Hablamos de aprender. ¿Tomaste clases de minué durante aquellos días?
Lucrecia pensaba que las películas históricas argentinas fallan porque cuentan la historia de machos a caballo que son copia del cine de western y ella quería lograr una especie de cultura andrógina muy afeminada, parecida a la corte francesa de Luis XV. Ella quería una película cortesana, no masculina.
¿Vos problematizás sobre la masculinidad o la femineidad de los personajes antes de escribir tus obras?
No, porque eso tiene que ver más con la interpretación, pero me di cuenta de que, a lo largo de mi evolución como dramaturgo, mis grandes personajes han sido mujeres. Me doy una explicación bien simple: como soy actor y hombre, siempre vivo la fantasía de querer representar todos mis papeles. Cuando estoy escribiendo, como no sé qué papel voy a encarnar, todos mis personajes masculinos son personajes que puedo interpretar yo y eso me limita. En cambio, cuando son mujeres, soy completamente libre. No necesitan de mi talento y/o de mi inoperancia. Quedan en el territorio del misterio.

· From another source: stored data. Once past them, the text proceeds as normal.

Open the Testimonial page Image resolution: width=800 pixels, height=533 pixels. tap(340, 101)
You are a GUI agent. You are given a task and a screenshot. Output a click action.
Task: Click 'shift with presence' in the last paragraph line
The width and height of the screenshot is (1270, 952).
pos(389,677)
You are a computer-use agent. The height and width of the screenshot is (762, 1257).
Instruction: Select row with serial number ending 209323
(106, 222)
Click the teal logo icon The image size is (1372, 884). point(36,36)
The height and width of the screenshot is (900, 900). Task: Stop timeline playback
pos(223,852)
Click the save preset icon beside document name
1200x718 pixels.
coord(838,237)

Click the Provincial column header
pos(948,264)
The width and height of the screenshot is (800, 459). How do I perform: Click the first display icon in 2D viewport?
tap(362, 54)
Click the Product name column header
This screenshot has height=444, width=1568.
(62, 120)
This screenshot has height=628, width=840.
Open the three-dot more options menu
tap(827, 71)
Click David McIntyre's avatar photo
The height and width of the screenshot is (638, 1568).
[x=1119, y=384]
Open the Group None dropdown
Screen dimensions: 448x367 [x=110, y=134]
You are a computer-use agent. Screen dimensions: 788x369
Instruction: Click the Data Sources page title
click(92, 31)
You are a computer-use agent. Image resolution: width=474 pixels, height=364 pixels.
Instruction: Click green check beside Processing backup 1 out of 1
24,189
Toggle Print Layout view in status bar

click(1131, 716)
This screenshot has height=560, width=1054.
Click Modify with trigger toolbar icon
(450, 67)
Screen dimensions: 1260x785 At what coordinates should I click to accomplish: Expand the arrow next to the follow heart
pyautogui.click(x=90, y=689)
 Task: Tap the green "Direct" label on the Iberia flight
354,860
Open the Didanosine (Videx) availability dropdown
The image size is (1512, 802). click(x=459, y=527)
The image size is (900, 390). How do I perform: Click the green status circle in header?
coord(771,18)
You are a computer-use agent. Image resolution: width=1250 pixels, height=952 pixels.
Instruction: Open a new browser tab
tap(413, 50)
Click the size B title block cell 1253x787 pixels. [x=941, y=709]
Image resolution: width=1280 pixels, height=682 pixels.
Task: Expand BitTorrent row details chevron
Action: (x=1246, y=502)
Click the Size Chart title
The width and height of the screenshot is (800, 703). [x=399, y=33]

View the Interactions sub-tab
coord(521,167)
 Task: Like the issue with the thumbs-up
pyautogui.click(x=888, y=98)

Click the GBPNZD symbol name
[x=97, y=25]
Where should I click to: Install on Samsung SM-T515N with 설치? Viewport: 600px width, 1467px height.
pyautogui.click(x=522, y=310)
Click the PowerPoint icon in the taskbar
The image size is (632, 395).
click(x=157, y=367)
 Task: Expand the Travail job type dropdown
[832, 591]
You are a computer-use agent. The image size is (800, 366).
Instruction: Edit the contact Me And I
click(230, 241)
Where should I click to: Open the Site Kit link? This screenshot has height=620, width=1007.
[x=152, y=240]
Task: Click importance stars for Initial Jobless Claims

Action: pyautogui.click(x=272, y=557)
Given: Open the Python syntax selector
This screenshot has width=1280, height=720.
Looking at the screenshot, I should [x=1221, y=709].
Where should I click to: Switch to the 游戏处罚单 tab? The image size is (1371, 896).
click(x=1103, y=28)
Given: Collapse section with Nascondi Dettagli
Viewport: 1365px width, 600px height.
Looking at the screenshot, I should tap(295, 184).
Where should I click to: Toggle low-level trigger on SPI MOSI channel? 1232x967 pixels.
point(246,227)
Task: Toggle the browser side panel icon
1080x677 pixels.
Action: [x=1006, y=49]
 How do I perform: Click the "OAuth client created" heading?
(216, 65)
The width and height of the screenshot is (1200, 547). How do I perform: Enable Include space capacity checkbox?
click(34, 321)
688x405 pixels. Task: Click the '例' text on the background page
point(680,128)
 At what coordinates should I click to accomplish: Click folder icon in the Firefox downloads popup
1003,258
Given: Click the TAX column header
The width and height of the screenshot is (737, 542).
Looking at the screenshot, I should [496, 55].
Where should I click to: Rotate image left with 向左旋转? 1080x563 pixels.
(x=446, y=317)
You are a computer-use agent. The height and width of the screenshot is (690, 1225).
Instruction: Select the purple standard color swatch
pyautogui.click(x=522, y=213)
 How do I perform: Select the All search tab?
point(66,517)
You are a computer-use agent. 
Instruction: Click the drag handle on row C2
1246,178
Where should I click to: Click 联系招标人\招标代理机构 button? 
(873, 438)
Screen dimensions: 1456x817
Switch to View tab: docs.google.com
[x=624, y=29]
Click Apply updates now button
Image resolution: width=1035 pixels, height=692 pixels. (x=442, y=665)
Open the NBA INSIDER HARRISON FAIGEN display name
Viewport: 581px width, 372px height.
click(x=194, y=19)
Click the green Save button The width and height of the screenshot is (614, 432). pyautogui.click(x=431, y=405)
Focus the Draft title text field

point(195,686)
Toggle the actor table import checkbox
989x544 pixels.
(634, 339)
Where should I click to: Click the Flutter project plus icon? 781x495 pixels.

Los masculinos están siempre atrapados por mi propia neurosis.
Hablás varios idiomas, reflexionás sobre sus secretos, hay una charla TED en la que contás sobre tu modo de tomar elementos de la física, presentaste unos capítulos sobre Clorindo Testa y te confesaste amante de cierta arquitectura ¿Todo eso nutre tu escritura?
Busco salirme del teatro. El teatro que sólo habla del teatro es como la novela que sólo habla de novela o el neurótico que sólo habla de sí mismo. Por eso siempre traté de hibridar la escritura teatral con otra cosa. Lo que no sé es cómo llega esa otra cosa. Mi primera fascinación siempre fueron los lenguajes, pero puede ser cualquier cosa que me sirva. Mi mujer es artista plástica y cantante por lo que es natural que en casa haya una búsqueda en paralelo de los puntos altos de otras disciplinas. En arquitectura me interesa un momento particular, el racionalismo. Creo que me interesa la destrucción, el desarmado de algo, ya sean las gramáticas, la música, cómo se desarman las reglas que otros armaron antes.
¿Y cuál es tu última destrucción?
Las artes marciales.
¿Y eso se filtra en la escritura?
No escribiría para utilizar eso, pero me metí en la cuestión de los ideogramas, tengo un libro que explica su evolución en China. ¿Por qué decidieron tenerlos? ¿Cómo se lleva eso al pensamiento? ¿Cómo han enquistado metáforas de uso cotidiano en descripciones? La palabra barato en chino se hace dibujando una mujer debajo de un techo: no hay nada más barato que tener una mujer en casa. Fijate de qué manera el patriarcado se cuela en eso. Me tiene fascinado. Los chinos tienen una palabra para hermano y otra para hermano menor, pero esa palabra ahora queda sólo como recuerdo, porque no tienen más que un hijo.
¿Y llevás notas de todas esas observaciones?
No, después aparecen de a poco. Una borrasca que está debajo del café y que sube cuando voy revolviendo.